What is expected:
Return, exactly as written, the line containing "The width and" and every line after it to the end of the records below, with no pictures.

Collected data
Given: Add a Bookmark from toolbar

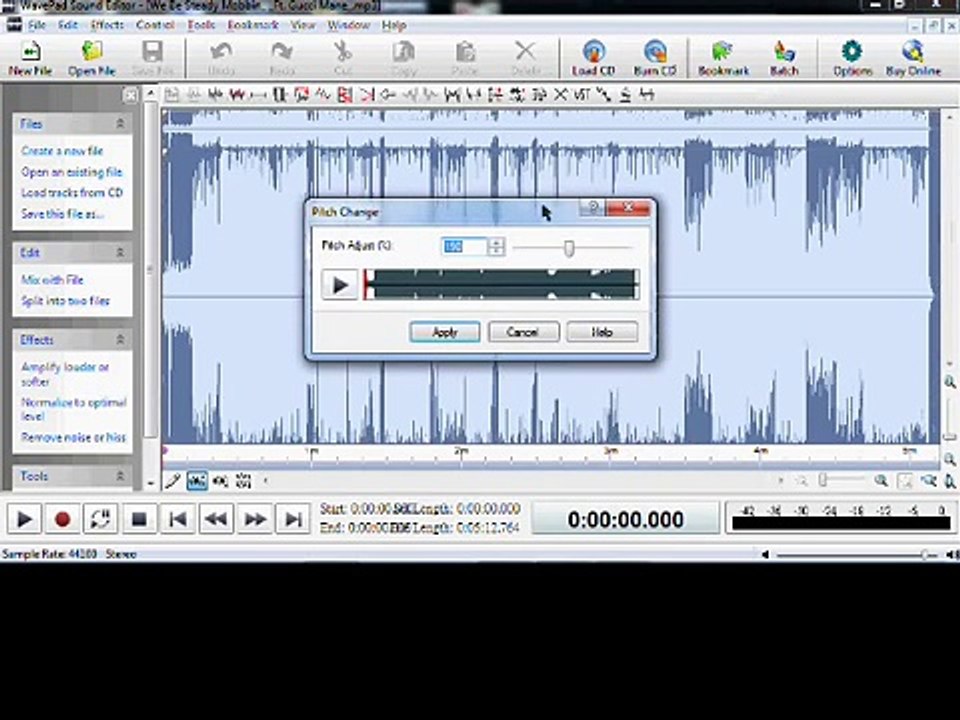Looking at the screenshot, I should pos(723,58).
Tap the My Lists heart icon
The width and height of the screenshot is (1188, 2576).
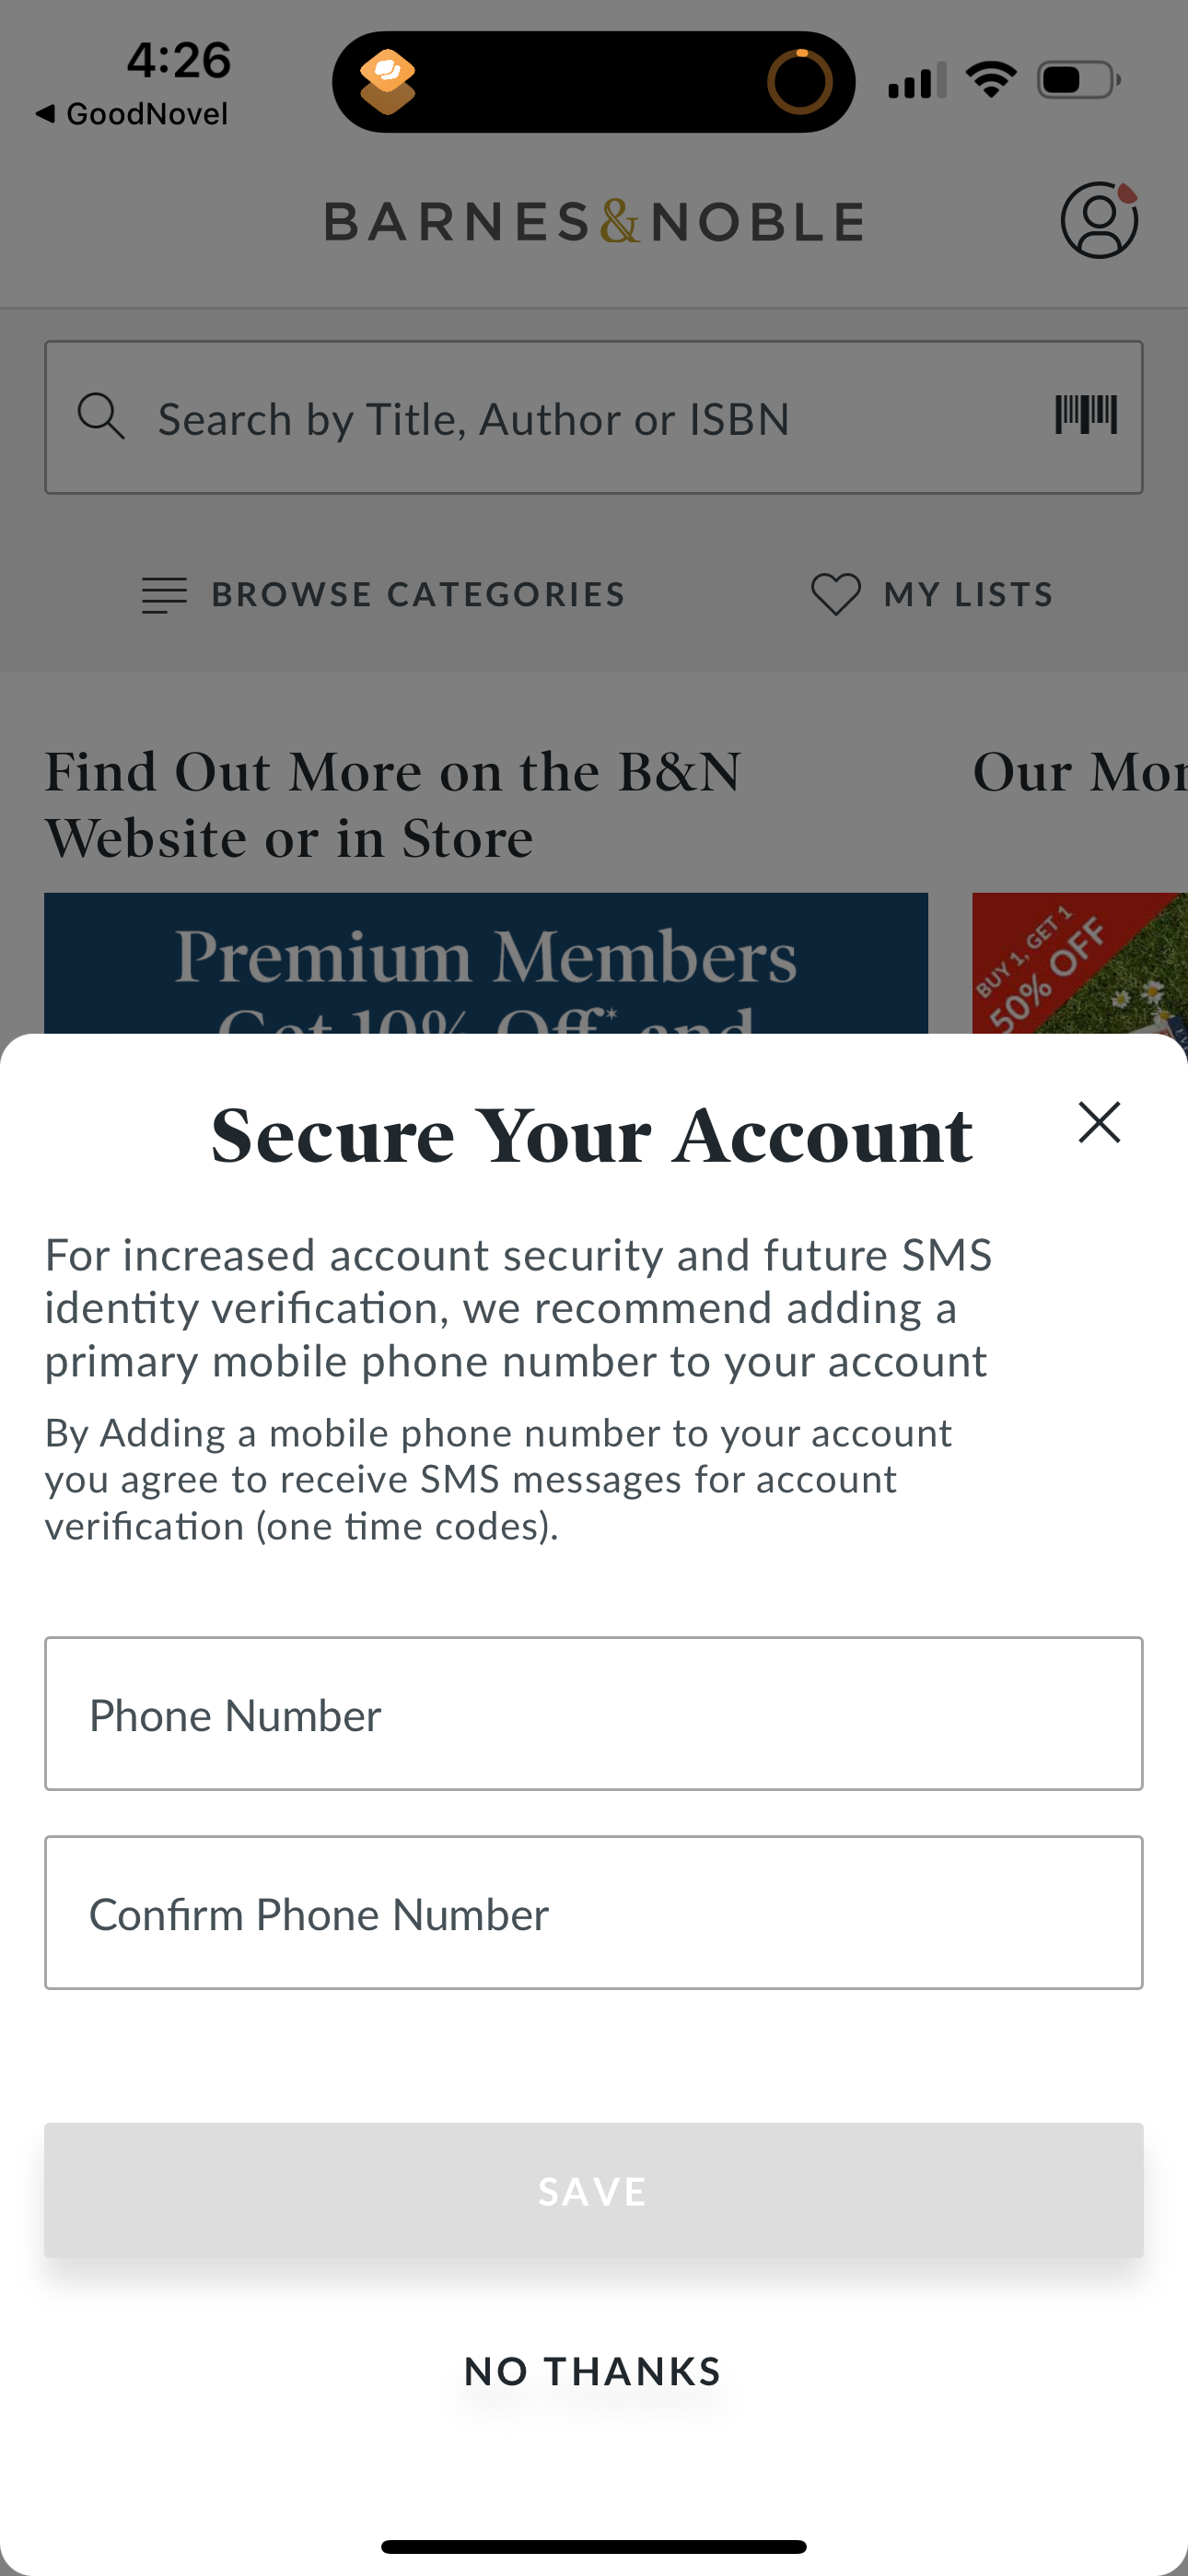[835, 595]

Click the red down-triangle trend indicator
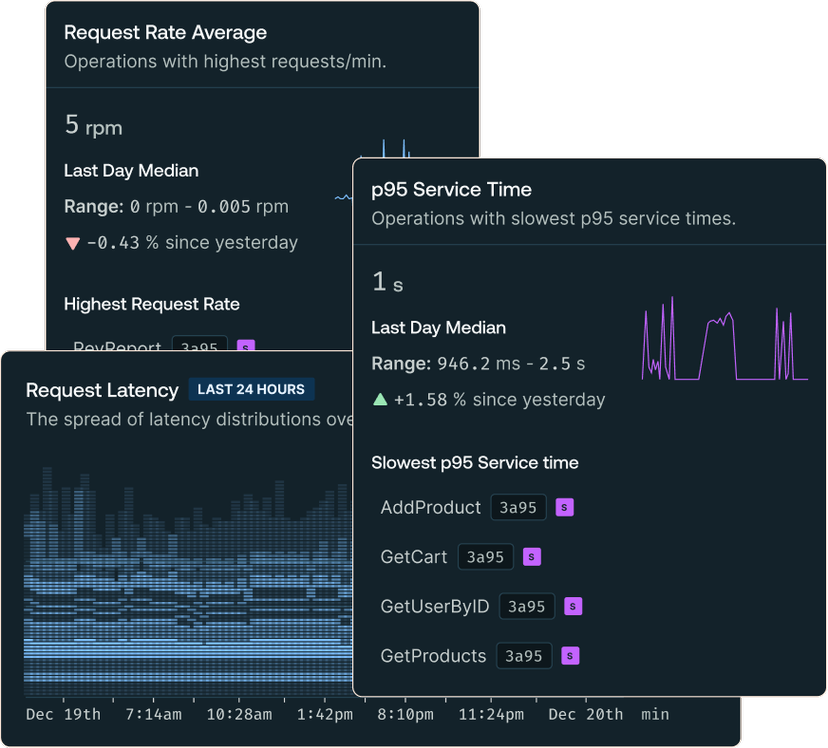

Exercise response:
The width and height of the screenshot is (1188, 2576).
[835, 595]

Click the red down-triangle trend indicator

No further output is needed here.